Di Luar Iklim: Perubahan Lain yang Dirasakan


Selain diskusi tentang iklim, kami juga membahas perubahan umum yang mempengaruhi
lanskap dan mata pencaharian. Tidak ada yang menyarankan bahwa iklim atau iklim terkait
peristiwa akan memainkan peran dalam mempengaruhi lanskap mereka. Semua desa dianggap
hutan lokal penting untuk mata pencaharian mereka (Gbr.4) untuk makanan (sagu liar, hewan-
hewan Gnetum, daun, dan buah-buahan), air (mengatur aliran air, mencegah banjir dan erosi,
dan menyediakan air bersih), bahan bangunan, pertanian, tempat tinggal, dan sebagai cadangan
produk untuk masa depan generasi. Selain itu, hutan juga penting sebagai suci daerah dan untuk
alasan spiritual. Tidak ada perbedaan yang signifikan adalah ditemukan antara desa dan jenis
kelamin responden.
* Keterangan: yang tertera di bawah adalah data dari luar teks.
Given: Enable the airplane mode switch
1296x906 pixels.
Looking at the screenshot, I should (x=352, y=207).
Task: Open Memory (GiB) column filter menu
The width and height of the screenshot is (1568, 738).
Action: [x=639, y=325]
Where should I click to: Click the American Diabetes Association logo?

Kebanyakan orang percaya bahwa kawasan hutan akan menurun di wilayah
mereka di masa depan dikarenakan akan banyaknya alih fungsi lahan di masa mendatang.
Diskusi
Perbedaan persepsi dan strategi
Hasil kami menunjukkan bahwa persepsi lokal musiman dan variabilitas iklim berbeda terutama
menurut lokasi desa dan ekosistem sekitarnya, yang menentukan mata pencaharian lokal.
Beberapa perbedaan persepsi yang diamati antara lain kelompok jenis kelamin dan usia, dalam
kaitannya dengan mereka yang berbeda kegiatan, Tradisional Ekologi mereka, dan pengalaman
tentang bagaimana kegiatan mereka dipengaruhi oleh variasi iklim. Sebagai contoh, pria
memahami lebih baik bagaimana peristiwa mempengaruhi ketersediaan satwa liar mereka
berburu di hutan, dan perempuan bagaimana membudidayakan daerah sekitar lahan tersebut.

KESIMPULAN
Memunculkan pengetahuan ekologi tradisional dan lokal persepsi yang dapat membantu
menganalisis kejadian ekstrem seperti banjir dan kekeringan, serta konsekuensinya. Dengan
membandingkan lokal persepsi dan pengetahuan teknis pada iklim, kita telah mampu
mengidentifikasi kesenjangan dan area kesepakatan. Meskipun data meteorologi bahkan dari
beberapa stasiun cuaca dapat memberikan informasi tentang variabilitas iklim di daerah
terpencil, seperti Mamberamo, itu tidak dapat mendeteksi semua perubahan yang relevan di
tingkat desa setempat. Masyarakat lokal di sisi lain dapat memberikan yang lebih rinci
mengenai informasi, berdasarkan pengalaman mereka.